Materials provided
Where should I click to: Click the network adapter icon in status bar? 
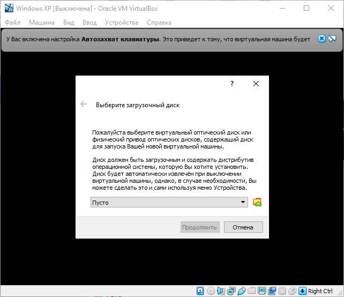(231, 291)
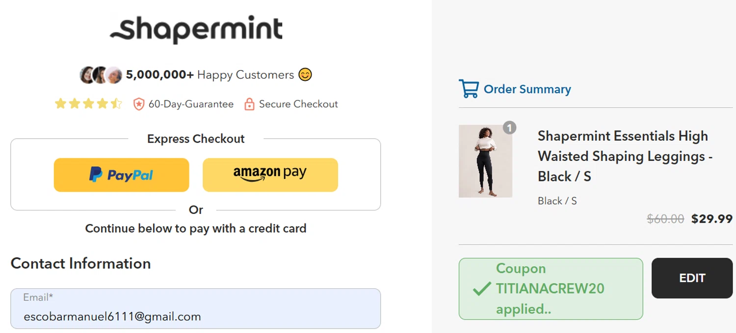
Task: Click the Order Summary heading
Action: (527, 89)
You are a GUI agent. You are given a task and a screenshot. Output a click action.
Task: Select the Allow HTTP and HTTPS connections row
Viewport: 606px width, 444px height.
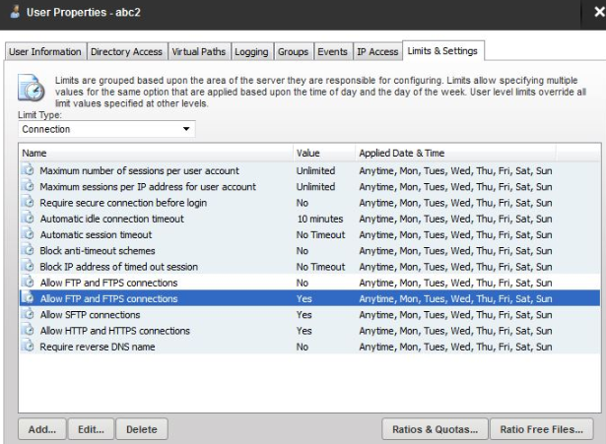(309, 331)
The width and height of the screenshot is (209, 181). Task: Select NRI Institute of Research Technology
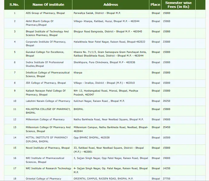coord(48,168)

--

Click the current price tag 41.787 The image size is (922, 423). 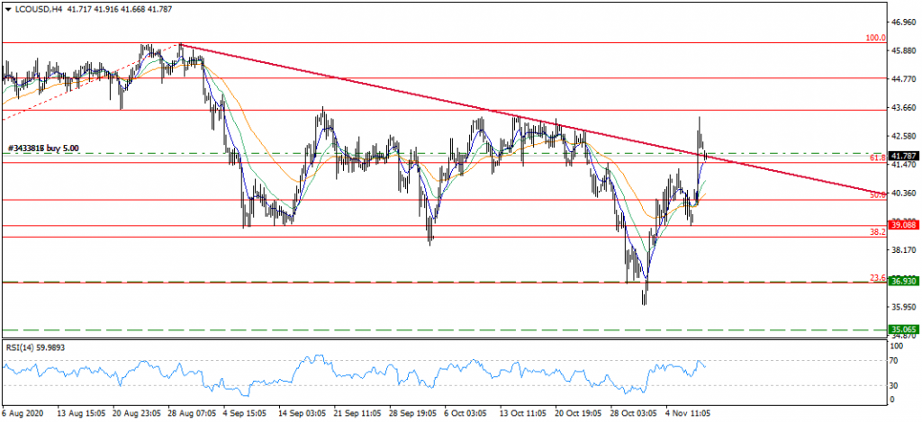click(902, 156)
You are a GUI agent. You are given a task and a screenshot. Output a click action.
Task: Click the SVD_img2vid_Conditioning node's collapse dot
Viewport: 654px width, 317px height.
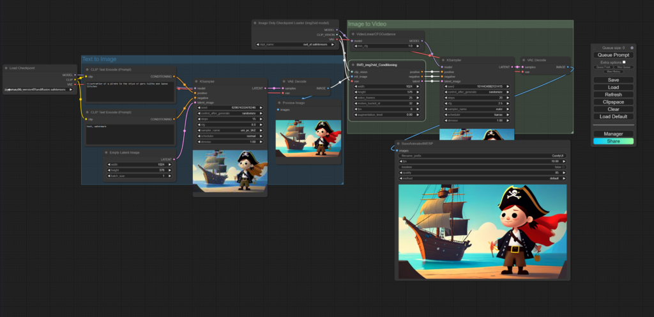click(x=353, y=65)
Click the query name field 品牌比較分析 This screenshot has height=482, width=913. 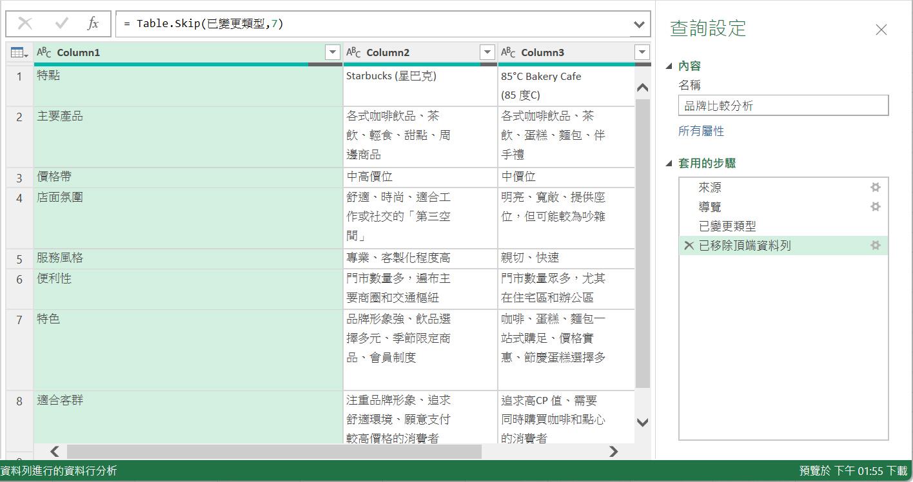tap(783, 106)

...

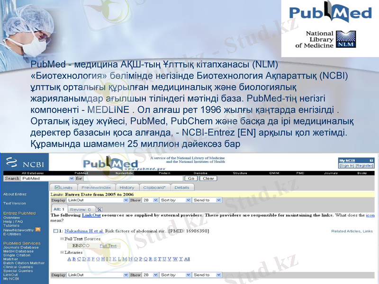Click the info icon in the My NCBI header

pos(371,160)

Problem
Take the lines above starting at the one containing "Where should I" and ending at the one containing "Task: Select the", and print them again exactly, without pictures.

Response
Where should I click to: Click the network adapter icon in status bar? 
(231, 291)
Task: Click the Order Summary heading
Action: (527, 89)
You are a GUI agent. You are given a task and a screenshot. Output a click action.
Task: Select the Allow HTTP and HTTPS connections row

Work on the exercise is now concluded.